GMRES-accelerated ADMM reduces iteration complexity from O(√κ) to O(κ^{1/4})

The method outperforms standard preconditioned Krylov methods on saddle-point problems

Achieves O(1/k^{2}) error decay in large-scale semidefinite programming

Abstract

We consider the sequence acceleration problem for the alternating direction method-of-multipliers (ADMM) applied to a class of equality-constrained problems with strongly convex quadratic objectives, which frequently arise as the Newton subproblem of interior-point methods.
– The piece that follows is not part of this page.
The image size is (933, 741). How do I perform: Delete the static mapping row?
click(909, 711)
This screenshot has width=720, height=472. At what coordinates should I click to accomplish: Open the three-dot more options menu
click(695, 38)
Within this context, the ADMM update equations are linear, the iterates are confined within a Krylov subspace, and the General Minimum RESidual (GMRES) algorithm is optimal in its ability to accelerate convergence. The basic ADMM method solves a $\kappa$-conditioned problem in $O(\sqrt{\kappa})$ iterations. We give theoretical justification and numerical evidence that the GMRES-accelerated variant consistently solves the same problem in $O(\kappa^{1/4})$ iterations for an order-of-magnitude reduction in iterations, despite a worst-case bound of $O(\sqrt{\kappa})$ iterations. The method is shown to be competitive against standard preconditioned Krylov subspace methods for saddle-point problems. The method is embedded within SeDuMi, a popular open-source solver for conic optimization written in MATLAB, and used to solve many large-scale semidefinite programs with error that decreases like $O(1/k^{2})$, instead of $O(1/k)$, where $k$ is the iteration index.